How do you guys discuss timelines when you’re dating?

r/

So I (22F) have been seeing a (28m) for six weeks. I think that tomorrow when we hangout I’m going to tell him how I have a three month deadline where I would stay in an unofficial relationship. Would that seem like I’m forcing the progression of a relationship? I just don’t want to end up in a situation where I get my time wasted..

Comments

  1. 7worlds Avatar

    I wouldn’t frame it that way. I would start the conversation about where the relationship is going when you are ready to. If he’s not ready to be official you can then leave if you want, but telling him about your timeline before the “where are we headed” conversation could mean if he’s not serious but also is happy to keep seeing you casually he could lie and strings you along until something better comes along for him.

  2. Marepoppin Avatar

    I think he’s too old for you but I’m an old lady so I’ll just second the advice that you should let him do most of the talking in the ‘so what are we’ convo before you reveal any internal policy

  3. aeorimithros Avatar

    Have the “where are we headed” talk. Judge based on how he reacts to the question. If he’s serious about you, if he likes you, he should be reasonable, give you a thoughtful answer and say he does want to be exclusive. If he gets offended, acts like you’re being pushy, refuses to answer or behaves in that way despite saying the right words then end the facade.

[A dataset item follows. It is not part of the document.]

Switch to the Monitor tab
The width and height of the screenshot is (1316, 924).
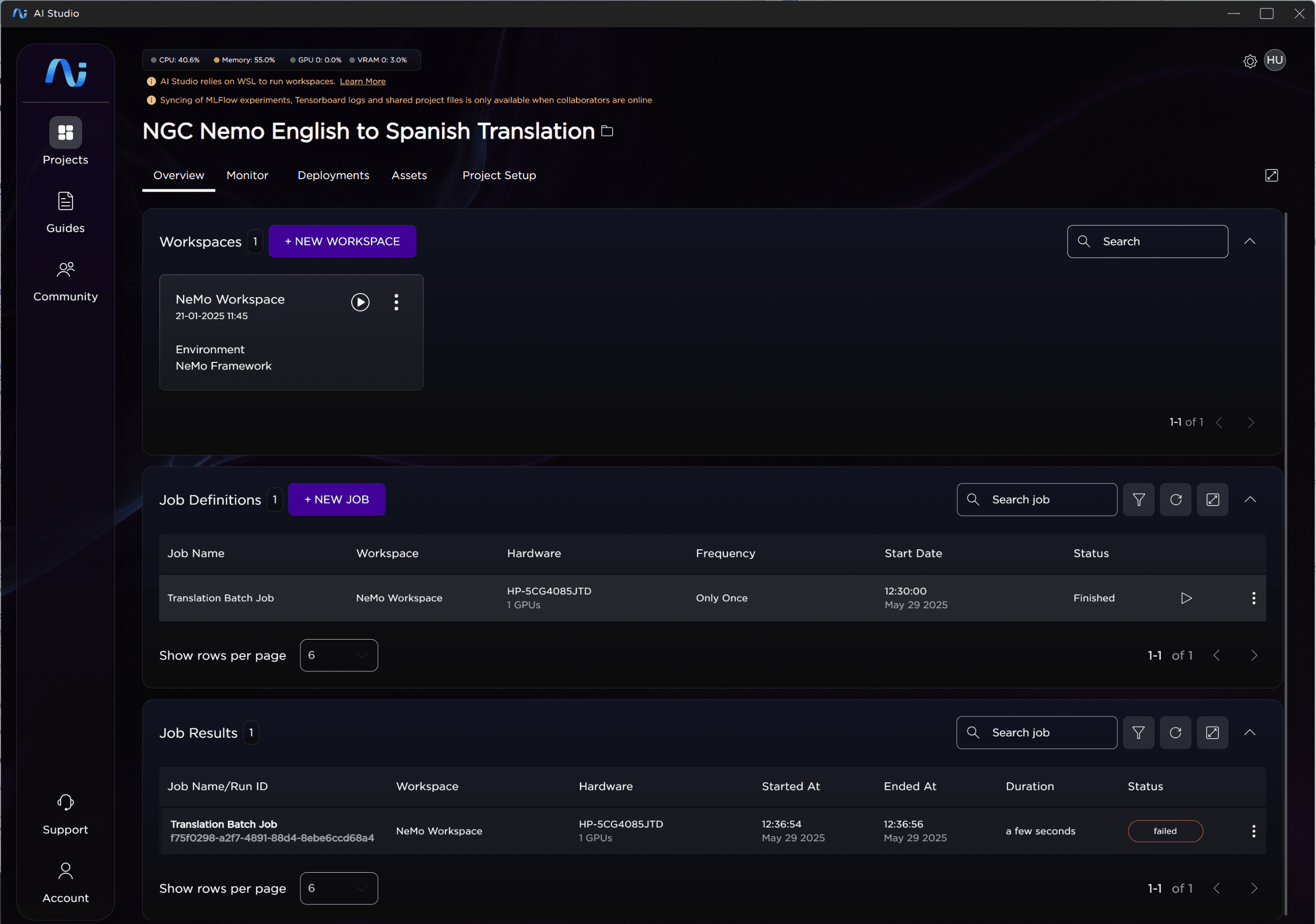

    Behaviour is communication. 6 weeks of dating (if you’re going on dates, you’re dating) is enough to work out if he wants to be in a ‘proper’ relationship or not.

    But, if he’s getting everything he’s after without even having to ‘properly’ date you, and he’s not one of the good ones, then he’ll use you for as long as he can.

    Also he’s old enough to know what he’s looking for in a relationship; you’re either it or you’re not. And I’m worried what he’s looking for is a young woman to waste time with.

  4. Redgrapefruitrage Avatar

    Seconding all the other comments: You need to ask the question about where he sees this going, and make it clear that you aren’t interested in something casual. 

    I did this with my husband after 4/5 dates, the conversation went well and by the 6th date we were official and in an exclusive relationship. 

    Prior to that relationship, I saw someone for three whole months and never had this conversation at all. I just HOPED he would eventually ask to be in a relationship. It ended badly with him saying that he never saw us being serious as he wasn’t over his ex… 

  5. Madrigall Avatar

    As a 28m I’m coming into this with a bit of a bias because I cannot imagine any reason to settle down with a 22 year old so I’m pretty suspicious of this dudes intentions. In regards to your request I would strongly recommend against putting it to him like this. Your goal should be to make him feel as comfortable as possible in telling you that he doesn’t want to commit to you. This might seem counterintuitive but if he wants to string you along and he thinks that you will leave him if he doesn’t lie then he will lie about commitment to string you along. If he thinks that you will stick around even if he doesn’t commit then he will feel more comfortable telling it to you straight, at which point you can leave.

    Think of it like a kid, if they think they’ll get punished for telling the truth, then they’ll just lie.

    If he actually wants commitment then this is fine as well because he will naturally take steps to secure commitment, just like how you would.

    But tbh 22 year olds really feel like children to me. I tried dating a 24 year old earlier this year and they just had no idea who they were or what they wanted in life. They had this romantacised idea of what they wanted in broad strokes but didn’t know the details or have an actual plan to get there. They didn’t have the life experiences to even know if those broad strokes were things that they enjoyed and when asked about it could only give vague platitudes. They didn’t know what they wanted in a partner, how much attention or focus they need, what they needed to feel loved and what their expectations of their partner was. I ended things cause how can I commit to someone when they don’t have the life experiences to even know what they want?